---- Extract

3.3. Machine Learning Methods to Predict Financial Bubbles

3.3.1. Logistic regression

Logistic regression is a widely used statistical method for predictive modelling in scenarios where the response variable is binary. In the present study, the focus is on predicting financial distress. Based on the input features, the model generates a probability estimate of financial distress. This probability is computed through equation (7).

P_{n} (y = 1) = \frac{1}{1 + e^{- (β_{0} + β_{1} X_{1} + \dots + β_{k} X_{k})}}

(7)

Logistic regression is a commonly employed benchmark in research studies that investigate different forecasting methods. One of the key advantages of this technique is its ease of interpretation, which makes it accessible to most users. Therefore, logistic regression is frequently utilized in practical applications within financial institutions, owing to its high explanatory power.

3.3.2. Support vector machine

Support vector machines (SVMs) are a type of machine learning algorithm that relies on the concept of defining hyperplanes to partition observations in high-dimensional feature spaces. Linear SVM models prioritize the maximization of the margin between positive and negative hyperplanes. The classification decision is made using equation (8).

y_{i} = \{\begin{matrix} + 1 i f b + α^{T} x \geq + 1 \\ - 1 i f b + α^{T} x \leq - 1 \end{matrix}

(8)

where b is the bias.

In cases where the relationship between features and outcomes is nonlinear, a kernel function is employed to transform the features into a higher dimensional space. A commonly used kernel function is the Gaussian radial basis function, which is expressed as equation (9).

K (x, x_{i}) = \exp (- γ {||x - y||}^{2})

(9)

One of the strengths of Support Vector Machines (SVMs) is their ability to avoid overfitting with small sample sizes and to remain robust to unbalanced distributions.

3.3.3. Decision tree

Decision tree algorithms use a tree structure to extract insights from data and derive decision rules. The algorithm determines the optimal allocation for each split with maximum purity, using a measure such as the Gini coefficient or Entropy. The root node, representing the most distinguishing attribute, is located at the top of the tree, while the leaf nodes represent classes that correspond to the remaining attributes.

--------
---- Data listing

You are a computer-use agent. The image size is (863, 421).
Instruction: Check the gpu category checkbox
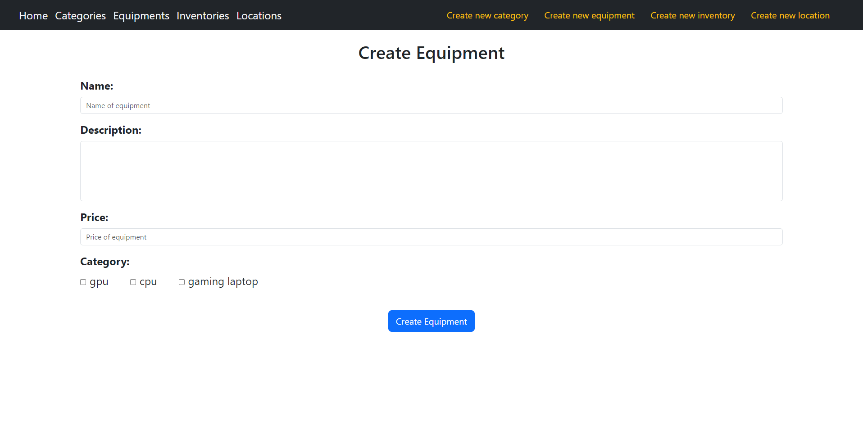(83, 282)
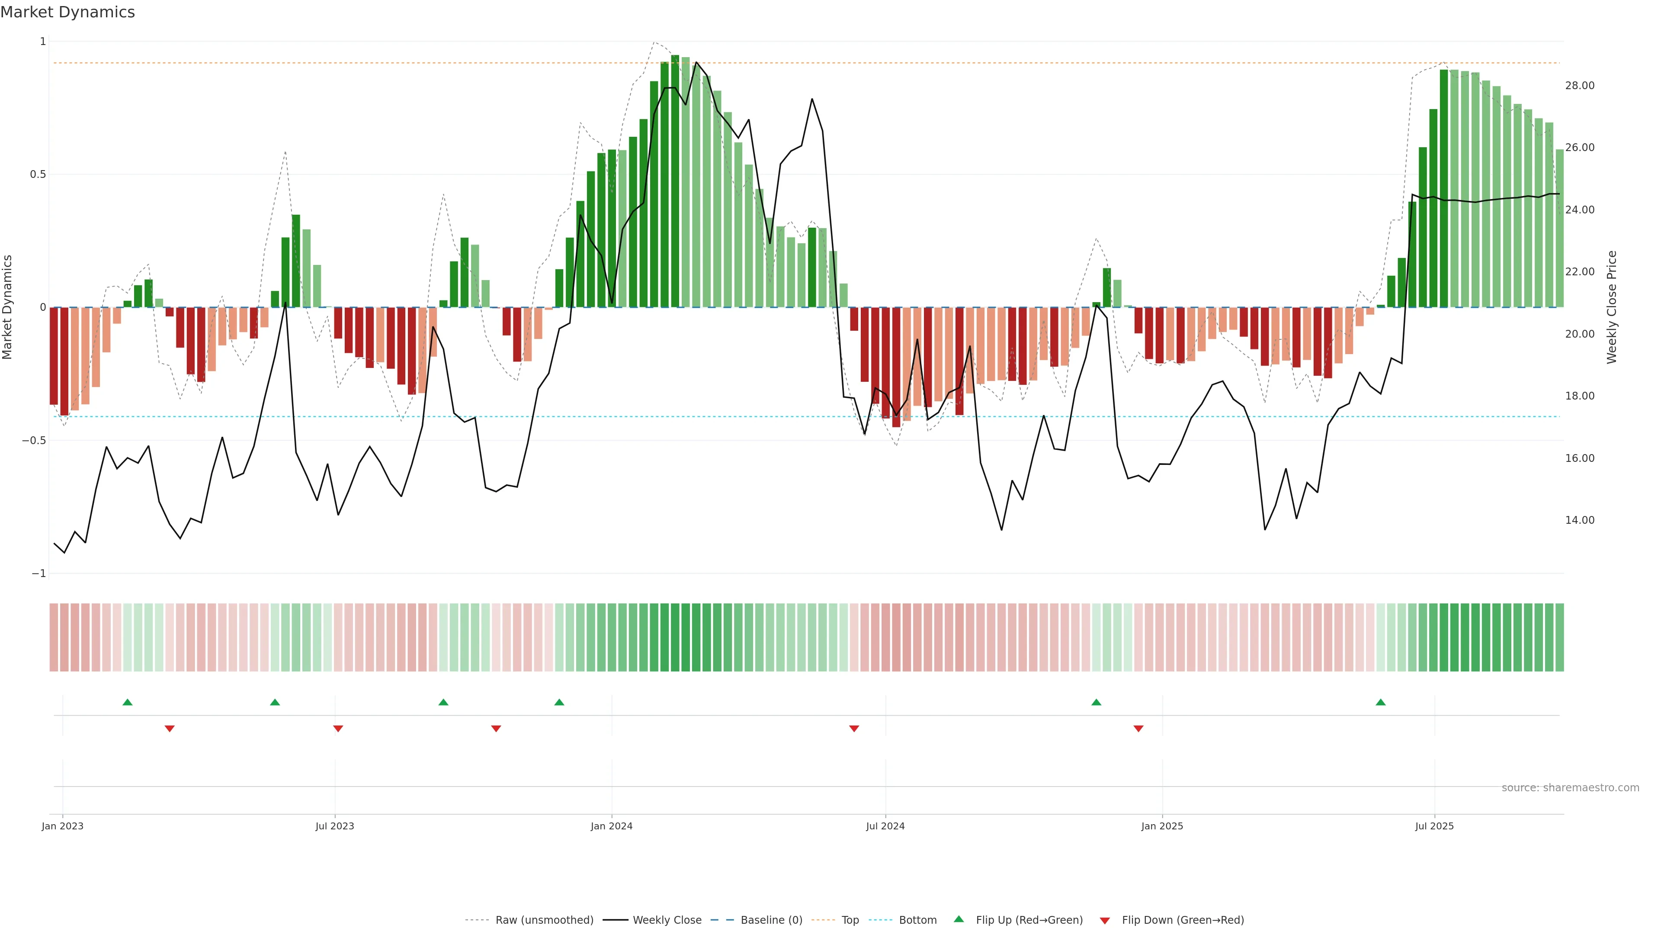
Task: Click the earliest green Flip Up triangle marker
Action: pyautogui.click(x=127, y=702)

--------

What you have to do: According to the extract on machine learning methods for predicting financial bubbles, which kernel function is commonly used when the relationship between features and outcomes is nonlinear?

Worked answer: The Gaussian radial basis function.